In the interview excerpt below, list every set of initials that opens a speaker's turn, in the order they first appear.

BEGIN EXCERPTED TEXT

ES: Yes, I think the FDA is very firm on this, and they should be, that once this is approved, we really do need this data in the real world to see what happens to patients that were not on the trials.

Our goal from the very beginning of Friends has not changed, and that’s to really make life better for cancer patients and to get to innovation and to get better treatment. We started with advocacy, which is still important in funding, but we shifted to the regulatory and to innovation. And that’s where we hope to really get new treatments that are better. And we can detect earlier and help patients at an earlier stage where we know that they will do better.

MO: I’ve been covering Friends’ work on real-world evidence for years now, and there seems to be an ever-growing need for databases that combine biological and clinical data—including for studying and validating real-world endpoints. Should industry—both data companies and drug sponsors—be investing more in these datasets?

RH: I’m not speaking for Friends because I haven’t been to a board meeting yet, so I’m speaking from my own experience. As a clinical trialist who has led a large number of studies and has devoted my career to biomarkers, we have to learn from our patients who have been treated on studies and the tissues collected for biomarker analysis.

END EXCERPTED TEXT
BEGIN RECORDS SHOWN

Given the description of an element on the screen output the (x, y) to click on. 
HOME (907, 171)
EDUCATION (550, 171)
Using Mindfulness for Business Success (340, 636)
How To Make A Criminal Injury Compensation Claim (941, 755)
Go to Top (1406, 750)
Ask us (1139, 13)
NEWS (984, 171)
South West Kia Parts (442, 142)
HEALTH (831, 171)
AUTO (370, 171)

END RECORDS SHOWN

> _RESULT_
ES, MO, RH